« Y-a-t-il vraiment 800 participants au congrès ? » C’est la question que plusieurs fournisseurs m’ont posée lorsque je venais échanger avec eux sur place, intrigués par l’achalandage et l’énergie tranquille du salon.
L’achalandage qu’on connaissait jadis semble désormais lointain. À la place : une frustration sourde, des regards qui en disent long. Autour d’un café et d’un burrito à 24 $, plusieurs professionnels se questionnent — tout cela sous la surveillance d’une « police du déjeuner » chargée de vérifier qui mange quoi, où, et surtout selon les règles.
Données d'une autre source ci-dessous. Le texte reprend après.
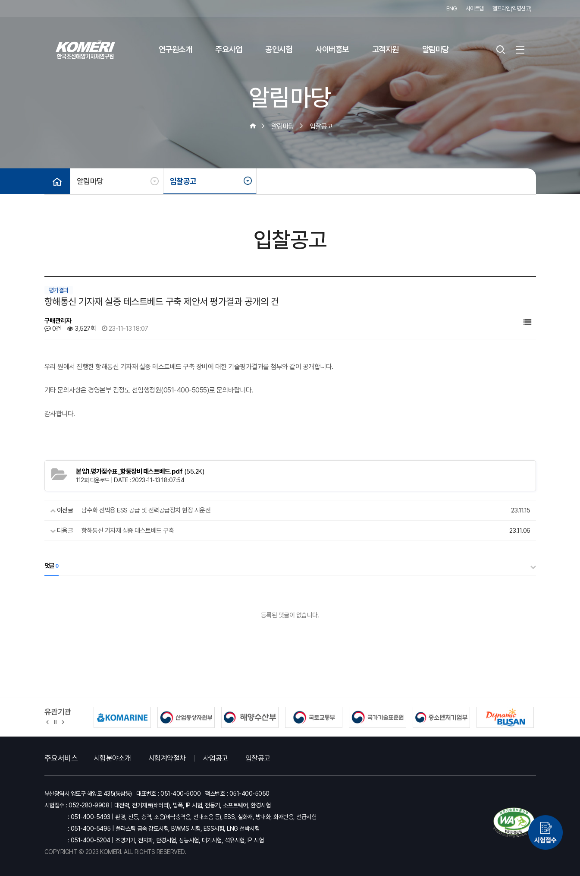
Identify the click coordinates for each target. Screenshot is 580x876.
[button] (47, 721)
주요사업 (228, 49)
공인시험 (278, 49)
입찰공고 (183, 181)
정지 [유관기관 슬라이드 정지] (55, 721)
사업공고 (215, 758)
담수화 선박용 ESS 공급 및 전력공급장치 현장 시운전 (146, 510)
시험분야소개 (112, 758)
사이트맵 (475, 8)
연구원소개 (175, 49)
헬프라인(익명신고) (512, 8)
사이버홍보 (332, 49)
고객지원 (385, 49)
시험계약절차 (167, 758)
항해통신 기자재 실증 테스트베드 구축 (128, 530)
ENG (451, 8)
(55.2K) (140, 471)
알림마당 (435, 49)
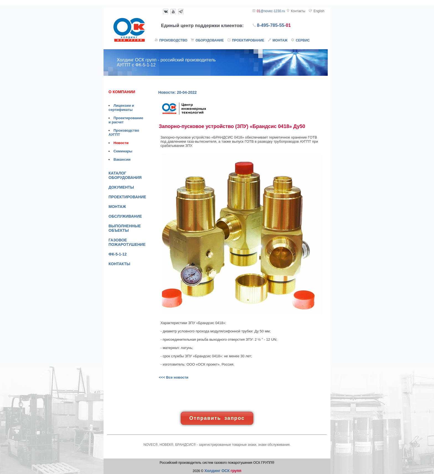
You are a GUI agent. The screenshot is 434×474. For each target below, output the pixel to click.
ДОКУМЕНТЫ (121, 187)
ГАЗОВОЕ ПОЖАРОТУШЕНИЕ (127, 242)
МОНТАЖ (117, 206)
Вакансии (121, 159)
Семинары (122, 151)
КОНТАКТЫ (119, 264)
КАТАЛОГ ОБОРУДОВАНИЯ (125, 175)
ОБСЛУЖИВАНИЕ (125, 216)
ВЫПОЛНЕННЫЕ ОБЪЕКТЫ (124, 228)
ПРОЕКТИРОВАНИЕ (127, 197)
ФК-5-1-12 (117, 254)
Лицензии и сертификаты (121, 107)
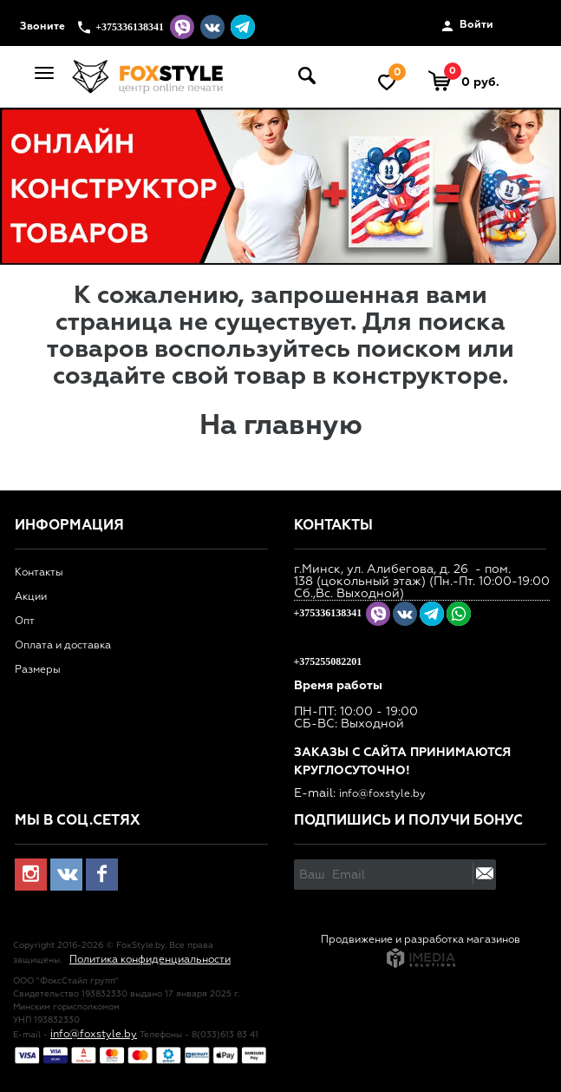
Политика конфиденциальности (150, 960)
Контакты (39, 573)
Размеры (38, 670)
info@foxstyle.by (382, 794)
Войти (467, 26)
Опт (25, 621)
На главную (280, 426)
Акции (31, 597)
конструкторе (417, 377)
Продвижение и (362, 940)
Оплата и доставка (63, 646)
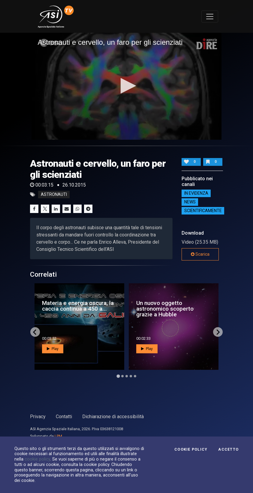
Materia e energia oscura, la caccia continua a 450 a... (78, 306)
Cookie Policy (190, 449)
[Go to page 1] (118, 376)
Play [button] (53, 349)
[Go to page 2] (122, 376)
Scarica (200, 254)
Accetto (228, 449)
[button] (126, 85)
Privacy (38, 416)
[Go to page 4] (131, 376)
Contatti (64, 416)
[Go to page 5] (135, 376)
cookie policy (37, 459)
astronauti (54, 194)
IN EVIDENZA (196, 193)
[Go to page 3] (126, 376)
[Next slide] (218, 332)
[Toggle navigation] (209, 17)
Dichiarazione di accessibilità (113, 416)
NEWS (190, 201)
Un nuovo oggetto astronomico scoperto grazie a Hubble (165, 309)
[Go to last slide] (35, 332)
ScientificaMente (203, 210)
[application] (126, 86)
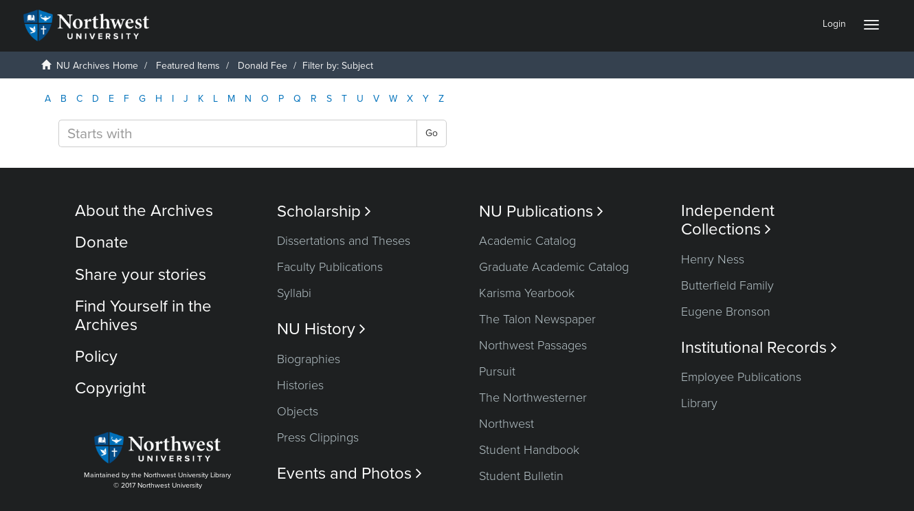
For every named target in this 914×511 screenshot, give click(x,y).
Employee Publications (741, 376)
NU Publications (541, 211)
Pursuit (497, 371)
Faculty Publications (330, 266)
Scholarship (324, 211)
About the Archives (144, 211)
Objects (297, 411)
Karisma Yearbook (527, 293)
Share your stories (140, 275)
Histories (300, 385)
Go (431, 133)
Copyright (110, 388)
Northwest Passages (533, 345)
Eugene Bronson (725, 311)
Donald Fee (262, 66)
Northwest (506, 423)
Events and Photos (349, 473)
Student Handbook (529, 449)
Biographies (308, 359)
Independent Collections (727, 220)
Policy (96, 357)
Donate (102, 242)
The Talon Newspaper (537, 319)
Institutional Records (759, 348)
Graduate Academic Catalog (554, 266)
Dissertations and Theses (343, 240)
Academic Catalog (527, 240)
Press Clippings (318, 437)
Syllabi (294, 293)
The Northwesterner (533, 397)
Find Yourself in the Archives (143, 315)
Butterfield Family (727, 285)
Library (699, 403)
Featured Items (188, 66)
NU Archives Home (97, 66)
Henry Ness (712, 259)
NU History (321, 329)
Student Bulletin (521, 475)
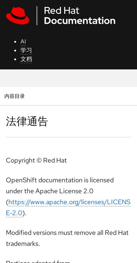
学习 (26, 50)
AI (23, 41)
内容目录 (14, 95)
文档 (26, 59)
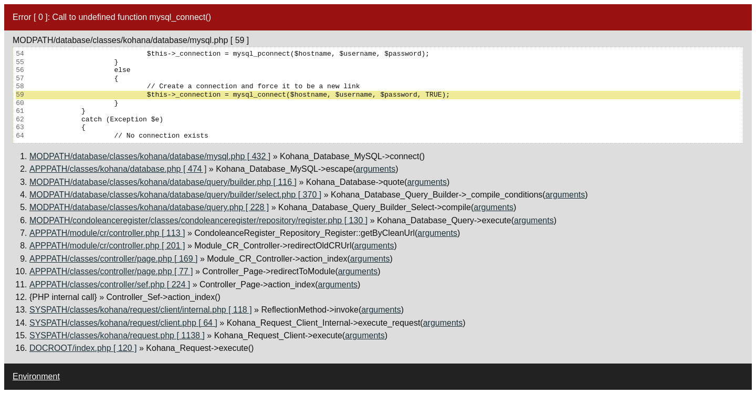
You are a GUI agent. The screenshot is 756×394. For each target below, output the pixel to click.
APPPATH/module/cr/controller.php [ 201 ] (107, 245)
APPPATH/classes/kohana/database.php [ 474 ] (117, 168)
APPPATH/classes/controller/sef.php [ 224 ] (109, 284)
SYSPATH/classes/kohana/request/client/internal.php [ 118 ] (140, 309)
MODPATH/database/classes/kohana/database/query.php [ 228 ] (149, 207)
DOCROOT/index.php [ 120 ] (83, 348)
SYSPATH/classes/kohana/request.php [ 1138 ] (117, 335)
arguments (376, 168)
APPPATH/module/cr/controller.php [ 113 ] (107, 233)
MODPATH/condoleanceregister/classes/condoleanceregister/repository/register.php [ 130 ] (198, 220)
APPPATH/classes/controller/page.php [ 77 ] (111, 271)
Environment (36, 376)
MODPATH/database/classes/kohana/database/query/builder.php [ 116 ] (163, 182)
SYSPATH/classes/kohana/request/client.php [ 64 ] (123, 322)
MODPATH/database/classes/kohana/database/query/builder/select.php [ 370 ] (175, 194)
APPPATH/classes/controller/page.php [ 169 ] (113, 258)
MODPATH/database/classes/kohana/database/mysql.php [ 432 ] (149, 156)
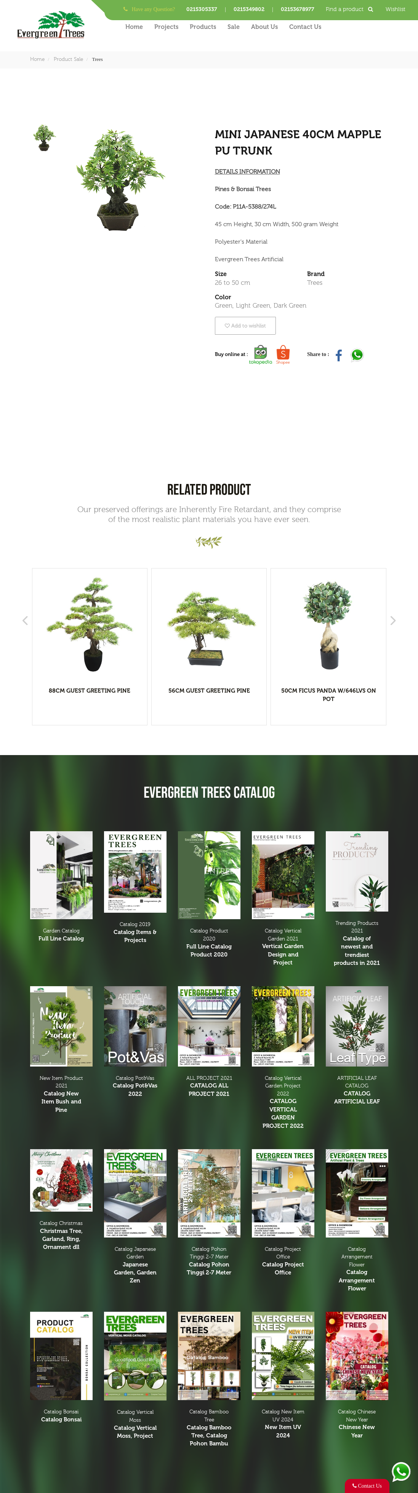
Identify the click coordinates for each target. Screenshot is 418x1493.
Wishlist (395, 9)
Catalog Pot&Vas (135, 1086)
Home (134, 26)
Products (203, 26)
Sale (233, 26)
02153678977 (297, 9)
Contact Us (305, 26)
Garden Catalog (61, 935)
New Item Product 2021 (61, 1094)
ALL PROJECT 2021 (209, 1086)
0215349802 (249, 9)
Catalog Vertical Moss (135, 1424)
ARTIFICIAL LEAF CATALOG (357, 1090)
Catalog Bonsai (61, 1416)
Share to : (319, 354)
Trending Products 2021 (357, 944)
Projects (166, 26)
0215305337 (201, 9)
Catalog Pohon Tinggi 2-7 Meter (209, 1261)
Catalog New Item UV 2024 (283, 1424)
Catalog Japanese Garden (135, 1265)
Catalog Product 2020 (209, 943)
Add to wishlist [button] (245, 326)
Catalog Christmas (61, 1236)
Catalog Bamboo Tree (209, 1428)
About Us (264, 26)
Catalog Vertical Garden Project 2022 (283, 1102)
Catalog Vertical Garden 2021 (283, 947)
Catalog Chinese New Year (357, 1424)
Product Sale (68, 59)
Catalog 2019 (135, 932)
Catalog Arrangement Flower (357, 1269)
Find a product (352, 9)
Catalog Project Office (283, 1261)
Les couloirs se vident, les temps morts s’allongent. On tue le temps en partageant des inquiétudes :
« Tu penses revenir l’an prochain ? »
« Si ça reste comme ça… je ne suis pas certain que ça vaille l’investissement. »
« Qui est vraiment servi par cet événement aujourd’hui ? »
Entre les kiosques, un constat s’impose : de moins en moins de clients potentiels viennent serrer des mains ou découvrir des nouveautés. Plusieurs fournisseurs évoquent une perte de contact direct avec les brasseurs, certains ayant choisi de réduire leurs déplacements, d’autres devant faire des arbitrages budgétaires serrés. Cette réalité financière touche tous les acteurs : les fournisseurs vivent eux-mêmes les mêmes contraintes, reflétant un marché qui se contracte.
Ce n’est pas le manque de bonne volonté qui fait défaut aux exposants, mais l’énergie n’est plus la même. Là où régnait auparavant l’excitation des rencontres et de la découverte, on retrouve maintenant un mélange de pragmatisme commercial et de désenchantement — reflet fidèle d’une industrie en pleine mutation.
La conjoncture n’aide pas. Entre la baisse du pouvoir d’achat, la multiplication des brasseries en difficulté et un marché saturé de nouveautés qui peinent à trouver preneur, l’énergie collective d’hier s’est transformée en gestion de crise permanente. L’AMBQ, jadis moteur de visibilité et d’influence, paraît désormais occupée à maintenir la flamme plutôt qu’à l’attiser.
Le malaise n’est pas propre au Québec. Partout, les associations brassicoles affrontent la même équation : comment défendre l’indépendance lorsqu’un membre lutte pour sa survie ? Comment fédérer un milieu devenu fragmenté, dans lequel la concurrence a remplacé la camaraderie ? Ces questions résonnent particulièrement dans le contexte des trade shows, autrefois lieux de rencontre et de découverte, désormais marqués par des discussions hésitantes et un sentiment d’incertitude palpable.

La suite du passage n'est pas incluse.